Solar Power Forecasting Using PatchTST

I treated residential solar forecasting as a reliability problem: how can a home energy system make better decisions when sunlight, weather, and usage keep shifting?

January 2026 - June 2026
01Why It Matters

Problem

Residential solar power is useful only when people can plan around it. In practice, the output can drop suddenly because of clouds, rain, humidity, seasonal sunlight, panel temperature, or a mismatch between generation hours and household usage hours.

The real problem I wanted to address was not simply predicting a number. A homeowner needs an early sense of whether today is likely to be a high-production day, whether battery usage should be more careful, and whether grid electricity will probably be needed later.

  • Solar generation is noisy because weather variables and time-of-day patterns interact instead of changing independently.
  • Short-term forecast error can affect battery planning, grid draw, and when a household should run energy-heavy appliances.
  • A realistic forecasting project needs to expose error clearly, because a small-looking metric can still mean a noticeable operational mistake.
02What I Did

Decision

I framed the project as a reliability-focused time-series forecasting task and used PatchTST as the main reference architecture. The original PatchTST paper, accepted at ICLR 2023, proposes two central ideas: splitting time series into patch tokens and using channel independence for multivariate forecasting.

That design matched the solar setting because the model can look at longer historical context while keeping local temporal patterns intact.
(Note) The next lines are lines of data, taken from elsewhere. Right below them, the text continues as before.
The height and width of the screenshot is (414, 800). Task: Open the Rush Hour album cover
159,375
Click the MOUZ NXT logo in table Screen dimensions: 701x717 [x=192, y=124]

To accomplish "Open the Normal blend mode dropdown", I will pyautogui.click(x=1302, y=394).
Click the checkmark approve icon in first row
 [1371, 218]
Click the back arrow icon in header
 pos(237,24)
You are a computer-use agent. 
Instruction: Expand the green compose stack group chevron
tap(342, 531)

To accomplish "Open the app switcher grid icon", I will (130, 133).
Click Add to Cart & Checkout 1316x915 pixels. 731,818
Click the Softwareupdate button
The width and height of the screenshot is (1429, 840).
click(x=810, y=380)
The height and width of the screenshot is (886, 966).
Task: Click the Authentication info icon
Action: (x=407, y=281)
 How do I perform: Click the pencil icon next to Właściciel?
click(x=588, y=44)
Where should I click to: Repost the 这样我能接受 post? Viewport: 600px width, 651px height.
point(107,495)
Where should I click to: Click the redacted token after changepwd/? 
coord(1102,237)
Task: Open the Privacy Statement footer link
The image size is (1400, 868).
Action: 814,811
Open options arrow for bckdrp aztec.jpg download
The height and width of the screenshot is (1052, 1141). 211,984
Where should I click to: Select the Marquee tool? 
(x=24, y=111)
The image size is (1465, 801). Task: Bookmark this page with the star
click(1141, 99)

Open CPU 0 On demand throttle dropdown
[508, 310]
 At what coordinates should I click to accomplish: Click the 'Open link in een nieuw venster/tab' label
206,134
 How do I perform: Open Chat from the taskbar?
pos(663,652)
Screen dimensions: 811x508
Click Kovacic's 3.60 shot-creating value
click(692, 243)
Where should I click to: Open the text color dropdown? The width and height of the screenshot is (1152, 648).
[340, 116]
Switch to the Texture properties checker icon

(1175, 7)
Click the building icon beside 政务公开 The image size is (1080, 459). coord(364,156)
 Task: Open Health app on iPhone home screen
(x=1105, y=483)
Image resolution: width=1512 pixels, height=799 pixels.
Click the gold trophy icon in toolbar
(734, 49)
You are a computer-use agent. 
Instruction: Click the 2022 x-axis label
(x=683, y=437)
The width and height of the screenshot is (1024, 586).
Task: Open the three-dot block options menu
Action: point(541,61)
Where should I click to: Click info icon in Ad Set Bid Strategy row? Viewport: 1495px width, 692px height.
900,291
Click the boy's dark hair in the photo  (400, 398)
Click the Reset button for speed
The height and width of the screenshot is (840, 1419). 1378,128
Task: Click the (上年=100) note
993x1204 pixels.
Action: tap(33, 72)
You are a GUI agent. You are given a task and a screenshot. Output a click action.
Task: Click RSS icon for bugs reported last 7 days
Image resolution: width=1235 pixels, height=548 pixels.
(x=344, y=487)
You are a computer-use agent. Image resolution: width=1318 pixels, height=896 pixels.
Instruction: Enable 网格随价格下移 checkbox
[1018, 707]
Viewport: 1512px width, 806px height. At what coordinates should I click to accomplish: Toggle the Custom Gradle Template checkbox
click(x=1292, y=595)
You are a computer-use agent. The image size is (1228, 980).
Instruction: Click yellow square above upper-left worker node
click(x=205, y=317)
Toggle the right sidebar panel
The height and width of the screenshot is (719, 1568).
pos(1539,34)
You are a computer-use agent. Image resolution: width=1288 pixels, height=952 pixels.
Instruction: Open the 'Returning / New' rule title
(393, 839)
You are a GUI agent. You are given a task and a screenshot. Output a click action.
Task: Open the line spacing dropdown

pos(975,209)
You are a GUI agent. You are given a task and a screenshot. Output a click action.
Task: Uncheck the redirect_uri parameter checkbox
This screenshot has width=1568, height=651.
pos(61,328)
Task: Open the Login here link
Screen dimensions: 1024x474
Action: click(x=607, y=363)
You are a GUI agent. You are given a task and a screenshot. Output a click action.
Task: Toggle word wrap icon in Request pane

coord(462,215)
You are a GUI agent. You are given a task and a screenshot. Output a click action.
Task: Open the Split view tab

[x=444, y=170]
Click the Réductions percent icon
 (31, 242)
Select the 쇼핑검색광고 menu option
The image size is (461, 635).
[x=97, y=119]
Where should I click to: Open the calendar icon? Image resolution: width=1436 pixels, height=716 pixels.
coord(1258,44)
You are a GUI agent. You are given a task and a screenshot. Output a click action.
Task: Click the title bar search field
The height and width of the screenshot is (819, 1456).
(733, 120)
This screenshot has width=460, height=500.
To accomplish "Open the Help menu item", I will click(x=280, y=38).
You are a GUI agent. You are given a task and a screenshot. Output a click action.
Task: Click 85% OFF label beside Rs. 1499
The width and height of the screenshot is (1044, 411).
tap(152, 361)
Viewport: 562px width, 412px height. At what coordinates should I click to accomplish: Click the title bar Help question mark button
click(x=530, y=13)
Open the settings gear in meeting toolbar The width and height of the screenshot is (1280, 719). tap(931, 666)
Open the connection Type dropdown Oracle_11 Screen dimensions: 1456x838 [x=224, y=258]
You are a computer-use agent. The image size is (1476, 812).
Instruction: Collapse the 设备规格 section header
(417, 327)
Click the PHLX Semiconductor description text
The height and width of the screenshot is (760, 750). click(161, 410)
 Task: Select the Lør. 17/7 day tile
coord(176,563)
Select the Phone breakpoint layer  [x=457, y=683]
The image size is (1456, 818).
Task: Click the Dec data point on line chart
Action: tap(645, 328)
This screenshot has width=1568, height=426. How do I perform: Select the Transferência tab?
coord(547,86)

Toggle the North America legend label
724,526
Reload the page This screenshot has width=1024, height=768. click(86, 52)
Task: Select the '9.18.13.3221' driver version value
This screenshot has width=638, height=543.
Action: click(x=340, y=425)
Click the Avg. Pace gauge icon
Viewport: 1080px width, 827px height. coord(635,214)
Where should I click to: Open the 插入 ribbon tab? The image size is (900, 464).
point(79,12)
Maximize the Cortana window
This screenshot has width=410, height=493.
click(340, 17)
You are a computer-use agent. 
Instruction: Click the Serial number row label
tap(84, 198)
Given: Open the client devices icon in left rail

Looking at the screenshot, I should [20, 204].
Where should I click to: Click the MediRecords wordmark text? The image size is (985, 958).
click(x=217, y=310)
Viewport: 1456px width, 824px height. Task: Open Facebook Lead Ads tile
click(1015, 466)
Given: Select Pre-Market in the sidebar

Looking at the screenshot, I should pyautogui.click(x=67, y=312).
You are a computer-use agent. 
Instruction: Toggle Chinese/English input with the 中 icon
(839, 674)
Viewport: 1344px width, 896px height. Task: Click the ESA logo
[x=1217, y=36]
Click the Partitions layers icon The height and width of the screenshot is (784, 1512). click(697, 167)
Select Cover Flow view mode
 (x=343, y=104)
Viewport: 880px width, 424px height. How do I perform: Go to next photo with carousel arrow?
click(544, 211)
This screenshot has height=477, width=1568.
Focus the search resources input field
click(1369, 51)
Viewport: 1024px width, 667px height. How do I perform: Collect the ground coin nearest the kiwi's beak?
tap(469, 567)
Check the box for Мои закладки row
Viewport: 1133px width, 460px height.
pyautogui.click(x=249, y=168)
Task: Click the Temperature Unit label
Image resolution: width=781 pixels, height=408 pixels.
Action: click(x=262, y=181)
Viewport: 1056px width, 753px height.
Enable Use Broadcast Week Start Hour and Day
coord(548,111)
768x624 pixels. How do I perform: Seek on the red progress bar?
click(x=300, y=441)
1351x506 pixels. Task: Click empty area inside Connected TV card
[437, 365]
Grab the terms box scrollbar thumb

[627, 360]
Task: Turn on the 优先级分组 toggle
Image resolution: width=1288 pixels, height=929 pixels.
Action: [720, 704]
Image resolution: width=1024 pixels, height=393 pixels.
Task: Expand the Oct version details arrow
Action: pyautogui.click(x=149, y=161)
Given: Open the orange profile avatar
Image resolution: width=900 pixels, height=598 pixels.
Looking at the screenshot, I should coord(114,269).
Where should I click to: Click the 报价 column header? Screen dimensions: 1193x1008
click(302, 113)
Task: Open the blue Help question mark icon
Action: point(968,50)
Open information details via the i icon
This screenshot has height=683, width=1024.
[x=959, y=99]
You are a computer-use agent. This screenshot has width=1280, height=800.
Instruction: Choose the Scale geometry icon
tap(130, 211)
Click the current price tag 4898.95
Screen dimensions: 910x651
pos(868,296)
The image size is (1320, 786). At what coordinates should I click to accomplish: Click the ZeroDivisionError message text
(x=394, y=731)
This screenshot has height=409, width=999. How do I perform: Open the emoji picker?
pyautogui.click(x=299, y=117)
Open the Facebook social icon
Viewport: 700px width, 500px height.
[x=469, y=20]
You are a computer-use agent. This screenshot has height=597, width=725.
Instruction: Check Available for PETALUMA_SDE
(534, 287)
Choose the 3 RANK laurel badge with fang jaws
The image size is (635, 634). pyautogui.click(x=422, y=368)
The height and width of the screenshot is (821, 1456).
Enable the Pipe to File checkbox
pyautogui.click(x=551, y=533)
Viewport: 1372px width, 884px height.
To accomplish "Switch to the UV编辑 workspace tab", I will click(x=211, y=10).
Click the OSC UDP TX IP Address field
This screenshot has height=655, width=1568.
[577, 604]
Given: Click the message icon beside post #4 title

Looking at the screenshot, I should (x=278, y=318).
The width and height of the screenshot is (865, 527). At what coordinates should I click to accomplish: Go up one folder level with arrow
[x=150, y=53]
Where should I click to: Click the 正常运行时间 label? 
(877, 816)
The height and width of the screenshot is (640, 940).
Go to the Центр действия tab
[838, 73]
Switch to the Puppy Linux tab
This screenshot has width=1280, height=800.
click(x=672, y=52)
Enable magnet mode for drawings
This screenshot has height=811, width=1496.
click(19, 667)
I treated the paper as a practical research anchor, then shaped my own pipeline around solar generation signals, meteorological variables, preprocessing, and repeatable evaluation.

  • Used the PatchTST idea of patch-level input tokens instead of treating every timestamp as an isolated token.
  • Connected solar generation data with weather-related features so the model was not learning from production history alone.
  • Evaluated the work with forecasting metrics such as MAE, RMSE, and MAPE so errors could be translated into practical reliability questions.
03What I Learned

Learning & Impact

The project became a foundation for my interest in renewable-energy intelligence and reliable AI for infrastructure-adjacent systems.

It also clarified how forecasting should be communicated. A user does not only need a curve; they need context, expected error, and a reason to trust or question the prediction.

  • Strengthened my understanding of transformer-based forecasting through an ICLR 2023 architecture rather than a generic model choice.
  • Connected machine learning experimentation with sustainability and household energy planning.
  • Created a technical base for future monitoring, anomaly detection, and predictive maintenance features.

Takeaway

This project pushed me to think like both a researcher and a product engineer. PatchTST is interesting because the architecture is elegant, but for solar forecasting the important question is still practical: can the forecast help someone decide what to do before conditions change?